Görev Tanımı: Okuma metnine göre Türkiye kaç yıllık bir makası kapatmakla uğraşmaktadır?

Okuma Metni:
┄┄┄┄┄┄┄┄┄┄

Türk milletinin kendi yarasını saran bir millet olduğunu ifade eden Soylu, "Evet, millet kendi yarasını kendisi sardı ama çok sağlam sardı. Ceza kestiklerine de çok sağlam bir ceza kesti. Onları tarihe gömdü, unuttu, bütün hatıralarını, kurmak istedikleri bütün düzenleri bozdu. Karşılarına ne zaman çıkıp birşey istedilerse, millet onları elinin tersiyle itti. Kendi demokrasisini, kendi refah seviyesini millet, kendi evlatlarıyla kendisi belirledi. Dışarıdan gelen bütün reçeteleri, millet elinin tersiyle itti. Bugün dışarıda birilerinin bize olan hırsı ve itirazı işte bundandır. Türkiye yeni bir geleceğe adım atarken, ortaya koydukları itiraz; mazlumlar için sesimizi yükseltmemizden duydukları rahatsızlık bundandır." diye konuştu.

Soylu, şöyle devam etti:

"Onlar itaat eden bir Türkiye istiyorlardı. Yıllarca buna yatırım yapmışlardı ama bu aziz millet bütün planlarını, onların bize reva görmedikleri hukuk ve demokrasi içinde bozdu. 2002'den sonra sadece makro ekonomik büyüklükler anlamında değil, demokrasi anlamında ortaya koyduğumuz gelişim, bütün hesapların dışındadır. Türkiye 300 yıllık bir makası kapatmakla uğraşmaktadır ve büyük oranda başarmıştır. Artık güçlü; ufak tefek operasyonlarla paniklemeyen; milletin iradesini vesayet odaklarına teslim etmeyen; sadece kendisi için değil, dünyadaki bütün haksızlıklar için söz söyleyebilen bir Türkiye vardır. Onlar bu Türkiye'nin nereye gidebileceğini çok iyi görüyorlar ve rahatsızlıkları, bilesiniz ki bundandır. Kıymetli arkadaşlarım; biz bu Anıtmezar'a çok gittik geldik. İlk zamanlar boynumuz bükük, sesimiz kısıktı. Allah’a şükür, her yıl, bir adım daha doğrulduk. Her yıl, demokrasi uğruna, Türkiye’nin gelişmesi adına yeni bir zaferle geldik. Bugün Türkiye hem kendi varlığına yönelik tehditlerle mücadele etmekte, hem siyasi istikrarını pekiştirmekte, hem de geleceğini, 2023’ü, 2053’ü, 2071’i şekillendirmektedir. Hiç kimse hakkını yemesin, Cumhurbaşkanımız Sayın Recep Tayyip Erdoğan’ın bu yolda çok emeği vardır. Bu kabirler burada dururken, bu yola baş koymak."

┄┄┄┄┄┄┄┄┄┄

Veriler:
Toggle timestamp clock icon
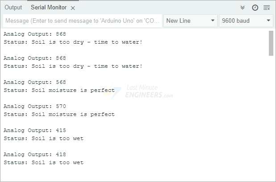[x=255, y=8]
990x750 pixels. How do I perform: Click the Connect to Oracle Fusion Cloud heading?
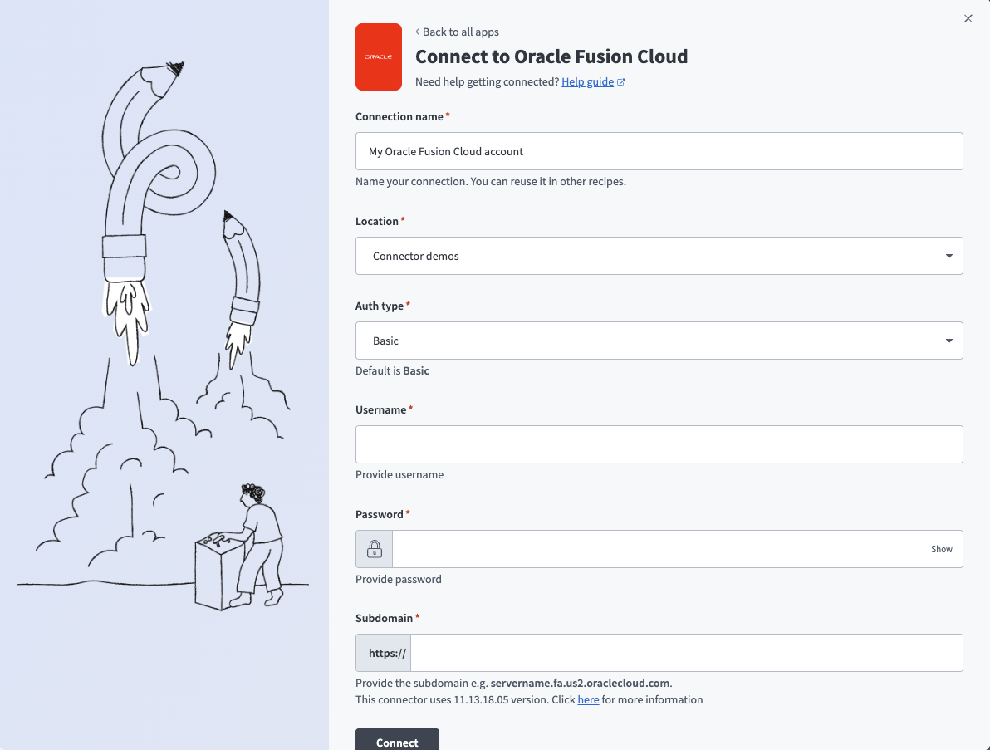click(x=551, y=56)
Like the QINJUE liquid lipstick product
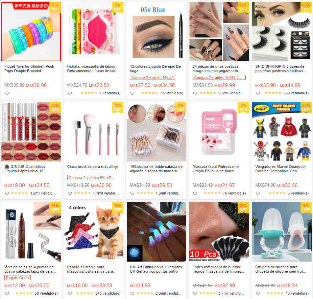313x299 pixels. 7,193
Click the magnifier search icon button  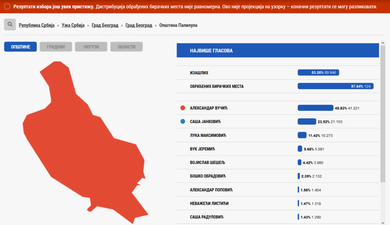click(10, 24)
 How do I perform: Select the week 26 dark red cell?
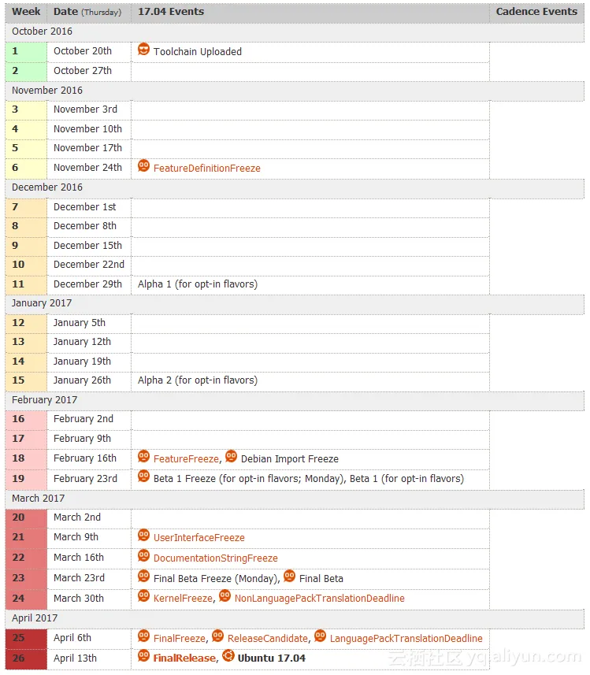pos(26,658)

┄┄┄┄┄┄┄┄┄┄

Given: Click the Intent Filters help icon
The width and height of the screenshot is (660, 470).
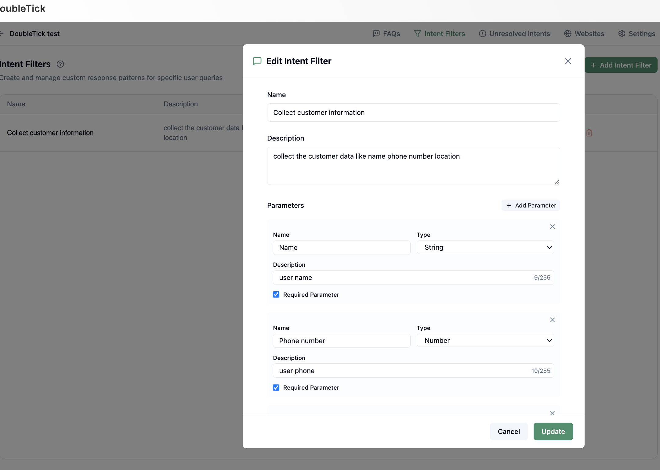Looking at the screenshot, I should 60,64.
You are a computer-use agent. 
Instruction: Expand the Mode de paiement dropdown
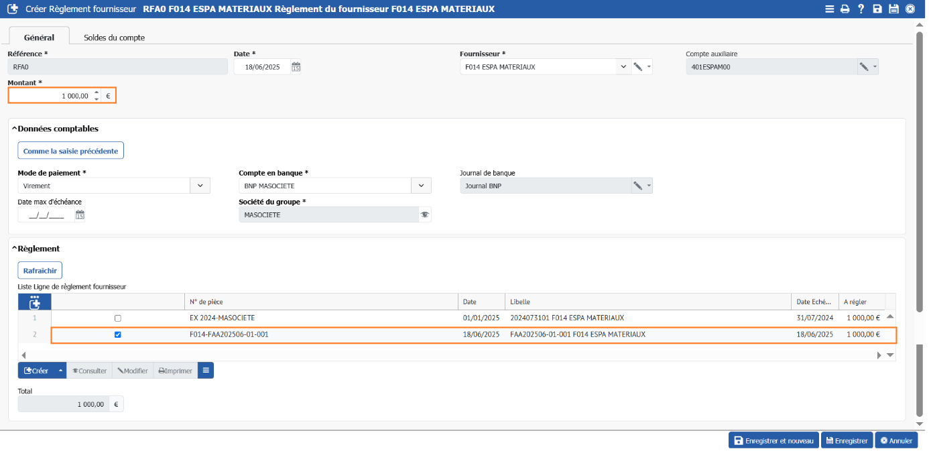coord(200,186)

┄┄┄┄┄┄┄┄┄┄

Problemin Çözümü: Türkiye 300 yıllık bir makası kapatmakla uğraşmaktadır.